Figure 1. Ectopic Pregnancy Rates in the Medicaid Population, 2000–2008.
For all states: p-trend <0.0001
In exploratory analysis to explain state-level variation in ectopic pregnancy rates, the only factor significantly correlated with state Medicaid ectopic pregnancy rate was population density (ρ=0.64, p=0.01). We found moderate non-significant correlation (ρ=0.39, p=0.17) between ectopic pregnancy rate and the percent of ectopic pregnancy cases in which the woman was Medicaid-eligible in the months prior to developing an ectopic pregnancy. We found moderate non-significant correlation with published statewide chlamydia rate (ρ=0.39, p=0.16) and Gini coefficient (ρ=0.31, p=0.28) but not smoking (ρ=0.02, p=0.95) or median household income (ρ=0.16, p=0.59) by state. There was low correlation (ρ=−0.09, p=0.76) with state chlamydia rates within our Medicaid population, and also low correlation (ρ=0.14, p=0.64) with state proportion of births covered by Medicaid; there was no qualitative association with state Medicaid policy on abortion coverage.
DISCUSSION
African American women enrolled in Medicaid in 2004–08 were at significantly higher risk of ectopic pregnancy than white women in the 14 states studied. Age-adjusted ectopic pregnancy rates ranged from 0.91% of all pregnancies in Colorado, to 2.12% in Michigan, rates similar to those reported in other public and private insurance databases. In California, Illinois and New York, Medicaid ectopic pregnancy rates declined from 2000 to 2008.

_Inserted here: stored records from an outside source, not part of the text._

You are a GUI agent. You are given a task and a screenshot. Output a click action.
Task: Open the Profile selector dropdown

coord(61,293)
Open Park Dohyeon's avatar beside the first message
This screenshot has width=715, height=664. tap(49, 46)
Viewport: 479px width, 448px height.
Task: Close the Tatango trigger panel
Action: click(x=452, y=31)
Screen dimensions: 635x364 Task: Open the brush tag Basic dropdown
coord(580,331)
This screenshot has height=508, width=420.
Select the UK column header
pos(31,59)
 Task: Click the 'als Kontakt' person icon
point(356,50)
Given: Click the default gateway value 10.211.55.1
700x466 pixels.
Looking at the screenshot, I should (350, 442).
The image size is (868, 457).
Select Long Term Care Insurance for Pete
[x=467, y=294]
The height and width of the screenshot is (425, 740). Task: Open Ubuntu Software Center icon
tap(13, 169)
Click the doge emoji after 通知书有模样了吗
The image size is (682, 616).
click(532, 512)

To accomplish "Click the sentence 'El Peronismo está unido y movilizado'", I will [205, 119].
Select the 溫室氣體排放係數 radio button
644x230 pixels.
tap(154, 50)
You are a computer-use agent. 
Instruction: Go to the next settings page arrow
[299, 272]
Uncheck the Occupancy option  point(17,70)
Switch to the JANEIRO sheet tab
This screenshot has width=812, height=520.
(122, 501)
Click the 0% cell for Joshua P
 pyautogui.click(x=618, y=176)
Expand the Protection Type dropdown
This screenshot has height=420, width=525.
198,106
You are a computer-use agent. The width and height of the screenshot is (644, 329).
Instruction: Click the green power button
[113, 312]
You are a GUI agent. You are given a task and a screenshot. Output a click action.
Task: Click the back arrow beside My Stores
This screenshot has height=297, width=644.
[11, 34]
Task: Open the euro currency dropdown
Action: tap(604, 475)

The strength of our approach is that it provides a complete population count of ectopic pregnancy cases among women with Medicaid insurance in this 14-state population, using the most recently available Medicaid data. Medicaid covered 40% of all U.S. births in 2008 (22). The 14 states included in this study comprised nearly 60% of female Medicaid recipients of reproductive age in the United States.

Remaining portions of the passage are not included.